Exercise directions: The answer must be every line of the records below that contains the word "will", copied out.

Data below:

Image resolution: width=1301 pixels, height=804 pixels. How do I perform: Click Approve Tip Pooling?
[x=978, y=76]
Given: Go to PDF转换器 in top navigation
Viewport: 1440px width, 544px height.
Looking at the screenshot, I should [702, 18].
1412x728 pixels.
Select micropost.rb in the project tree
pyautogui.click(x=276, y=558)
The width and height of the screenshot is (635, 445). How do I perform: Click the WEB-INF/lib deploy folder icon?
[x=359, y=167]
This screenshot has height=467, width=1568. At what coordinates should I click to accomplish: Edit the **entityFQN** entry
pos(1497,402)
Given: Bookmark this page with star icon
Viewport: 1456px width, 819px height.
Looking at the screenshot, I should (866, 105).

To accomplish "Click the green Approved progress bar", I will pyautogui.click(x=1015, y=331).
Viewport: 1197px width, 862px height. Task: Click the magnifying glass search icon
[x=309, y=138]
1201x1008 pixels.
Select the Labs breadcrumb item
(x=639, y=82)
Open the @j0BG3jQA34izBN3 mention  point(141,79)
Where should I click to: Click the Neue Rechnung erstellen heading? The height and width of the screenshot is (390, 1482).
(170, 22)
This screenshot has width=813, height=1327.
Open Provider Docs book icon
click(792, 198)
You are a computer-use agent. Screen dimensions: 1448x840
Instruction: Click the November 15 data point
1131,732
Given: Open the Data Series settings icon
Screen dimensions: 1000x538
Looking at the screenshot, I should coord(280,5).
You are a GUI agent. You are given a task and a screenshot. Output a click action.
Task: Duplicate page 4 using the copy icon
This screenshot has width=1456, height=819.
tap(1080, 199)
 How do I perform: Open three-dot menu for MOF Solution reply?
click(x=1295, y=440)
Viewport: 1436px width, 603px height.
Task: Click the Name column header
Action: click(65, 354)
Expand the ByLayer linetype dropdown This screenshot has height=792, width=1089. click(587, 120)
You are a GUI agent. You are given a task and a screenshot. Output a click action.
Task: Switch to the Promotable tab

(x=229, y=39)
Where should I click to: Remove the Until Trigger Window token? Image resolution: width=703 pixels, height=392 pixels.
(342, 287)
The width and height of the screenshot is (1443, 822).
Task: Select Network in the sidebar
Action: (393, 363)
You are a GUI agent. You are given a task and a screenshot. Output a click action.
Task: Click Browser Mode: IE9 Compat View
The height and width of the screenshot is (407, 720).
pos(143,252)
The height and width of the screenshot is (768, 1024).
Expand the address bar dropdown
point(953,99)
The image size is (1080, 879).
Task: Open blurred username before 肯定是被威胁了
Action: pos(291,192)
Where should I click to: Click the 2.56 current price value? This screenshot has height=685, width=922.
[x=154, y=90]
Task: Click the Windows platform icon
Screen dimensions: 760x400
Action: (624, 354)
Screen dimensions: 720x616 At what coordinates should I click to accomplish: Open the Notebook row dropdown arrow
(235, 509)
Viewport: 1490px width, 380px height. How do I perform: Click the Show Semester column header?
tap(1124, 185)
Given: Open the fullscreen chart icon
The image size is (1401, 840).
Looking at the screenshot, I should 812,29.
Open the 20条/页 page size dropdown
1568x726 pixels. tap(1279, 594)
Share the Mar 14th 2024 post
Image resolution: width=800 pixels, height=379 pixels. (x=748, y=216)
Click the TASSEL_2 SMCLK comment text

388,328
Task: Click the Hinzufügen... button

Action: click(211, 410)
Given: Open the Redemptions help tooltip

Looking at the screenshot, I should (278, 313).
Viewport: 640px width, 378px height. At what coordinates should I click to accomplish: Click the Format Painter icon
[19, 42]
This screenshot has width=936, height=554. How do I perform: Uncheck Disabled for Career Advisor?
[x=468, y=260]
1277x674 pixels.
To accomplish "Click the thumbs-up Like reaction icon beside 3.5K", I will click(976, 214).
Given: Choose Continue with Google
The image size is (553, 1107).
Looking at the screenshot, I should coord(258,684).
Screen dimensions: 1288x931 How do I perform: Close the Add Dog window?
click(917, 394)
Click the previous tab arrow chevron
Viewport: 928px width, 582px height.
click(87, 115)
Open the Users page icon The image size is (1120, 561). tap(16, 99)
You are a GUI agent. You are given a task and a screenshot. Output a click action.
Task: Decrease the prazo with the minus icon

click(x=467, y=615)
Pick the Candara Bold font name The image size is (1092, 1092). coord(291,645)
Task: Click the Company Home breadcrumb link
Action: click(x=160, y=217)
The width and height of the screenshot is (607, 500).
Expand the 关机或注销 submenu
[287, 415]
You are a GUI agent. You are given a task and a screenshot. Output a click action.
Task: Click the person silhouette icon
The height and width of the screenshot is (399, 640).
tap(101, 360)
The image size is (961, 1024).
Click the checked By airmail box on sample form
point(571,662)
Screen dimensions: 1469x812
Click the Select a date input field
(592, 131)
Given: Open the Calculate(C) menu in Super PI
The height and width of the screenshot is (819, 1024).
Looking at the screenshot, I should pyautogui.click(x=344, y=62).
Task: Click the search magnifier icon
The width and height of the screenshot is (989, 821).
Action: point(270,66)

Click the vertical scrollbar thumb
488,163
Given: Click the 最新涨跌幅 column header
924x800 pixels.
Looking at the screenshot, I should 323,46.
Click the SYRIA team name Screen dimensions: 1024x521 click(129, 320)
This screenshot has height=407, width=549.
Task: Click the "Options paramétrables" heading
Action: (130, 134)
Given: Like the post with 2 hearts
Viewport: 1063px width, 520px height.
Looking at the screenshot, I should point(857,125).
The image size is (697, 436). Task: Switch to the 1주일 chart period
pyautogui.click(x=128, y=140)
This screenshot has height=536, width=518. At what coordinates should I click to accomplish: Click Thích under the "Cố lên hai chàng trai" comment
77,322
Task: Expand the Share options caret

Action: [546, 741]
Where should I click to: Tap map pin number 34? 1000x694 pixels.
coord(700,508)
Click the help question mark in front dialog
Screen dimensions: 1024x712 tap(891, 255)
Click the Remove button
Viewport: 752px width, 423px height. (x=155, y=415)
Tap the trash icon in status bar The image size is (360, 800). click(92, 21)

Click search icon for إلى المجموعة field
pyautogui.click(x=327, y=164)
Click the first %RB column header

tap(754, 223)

End of Data.

Reply to the exercise:
To accomplish "Click the green Approved progress bar", I will pyautogui.click(x=1015, y=331).
To accomplish "Click the thumbs-up Like reaction icon beside 3.5K", I will click(976, 214).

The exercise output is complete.